Ethical and Scientific Issues Surrounding Solid Organ Transplantation in Hiv‐Positive Patients: Absence of Evidence Is Not Evidence of Absence
Author(s) -
Timothy Christie,
Bashir Jiwani,
Getnet Asrat,
Valentina Montessori,
Richard Mathias,
Julio Montaner
Publication year - 2006
Publication title -
canadian journal of infectious diseases and medical microbiology
Language(s) - English
Resource type - Journals
SCImago Journal Rank - 0.634
H-Index - 38
eISSN - 1918-1493
pISSN - 1712-9532
DOI - 10.1155/2006/286301
Subject(s) - contraindication , medicine , transplantation , human immunodeficiency virus (hiv) , liver transplantation , intensive care medicine , antiretroviral therapy , organ transplantation , immunology , viral load , alternative medicine , pathology
End-stage liver disease is emerging as a leading cause of death among HIV-positive patients.
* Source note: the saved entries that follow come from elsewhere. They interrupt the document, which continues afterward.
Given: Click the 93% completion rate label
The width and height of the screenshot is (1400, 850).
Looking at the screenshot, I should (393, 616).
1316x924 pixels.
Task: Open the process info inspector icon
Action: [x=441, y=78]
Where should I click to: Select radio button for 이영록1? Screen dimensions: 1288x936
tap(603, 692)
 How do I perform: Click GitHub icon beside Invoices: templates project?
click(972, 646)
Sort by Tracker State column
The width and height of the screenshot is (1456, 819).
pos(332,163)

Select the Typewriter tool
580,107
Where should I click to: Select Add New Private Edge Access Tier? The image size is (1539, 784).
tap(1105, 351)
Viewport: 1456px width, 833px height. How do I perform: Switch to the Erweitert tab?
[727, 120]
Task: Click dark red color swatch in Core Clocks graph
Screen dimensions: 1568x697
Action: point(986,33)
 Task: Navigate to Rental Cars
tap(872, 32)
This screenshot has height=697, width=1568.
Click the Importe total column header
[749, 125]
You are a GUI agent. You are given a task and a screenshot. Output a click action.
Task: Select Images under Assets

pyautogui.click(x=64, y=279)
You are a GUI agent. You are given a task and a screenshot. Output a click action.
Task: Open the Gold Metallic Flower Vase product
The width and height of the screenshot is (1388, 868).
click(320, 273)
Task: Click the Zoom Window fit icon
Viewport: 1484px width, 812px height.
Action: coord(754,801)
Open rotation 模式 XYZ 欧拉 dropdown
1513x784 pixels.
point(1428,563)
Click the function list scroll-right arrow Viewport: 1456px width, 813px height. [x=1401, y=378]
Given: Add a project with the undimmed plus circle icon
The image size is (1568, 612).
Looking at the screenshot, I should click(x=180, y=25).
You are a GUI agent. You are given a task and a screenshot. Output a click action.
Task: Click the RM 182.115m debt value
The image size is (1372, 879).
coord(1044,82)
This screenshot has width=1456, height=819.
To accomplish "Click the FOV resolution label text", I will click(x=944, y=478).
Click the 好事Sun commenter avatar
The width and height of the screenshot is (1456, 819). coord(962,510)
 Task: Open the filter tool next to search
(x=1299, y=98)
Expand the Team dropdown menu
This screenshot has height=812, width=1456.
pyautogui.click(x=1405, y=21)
Historically, an HIV diagnosis was a contraindication for a liver transplant; however, because of the efficacy of highly active antiretroviral therapy (HAART), HIV-positive patients have one-year, two-year, and three-year post-transplantation survival rates similar to that of HIV-negative patients. Based on this evidence, HIV-positive patients are now considered eligible for transplantation. However, newly emerging guidelines include the stipulation that HIV-positive patients must be on HAART to be placed on a waiting list for transplantation. The purpose of the present paper is to evaluate the scientific and ethical probity of requiring HIV-positive patients to be on HAART as a condition for being on a liver transplant waiting list. It is argued that the emphasis should be placed on the probability of post-transplantation HAART tolerance, and that concerns about pretransplantation HAART tolerance are of secondary importance.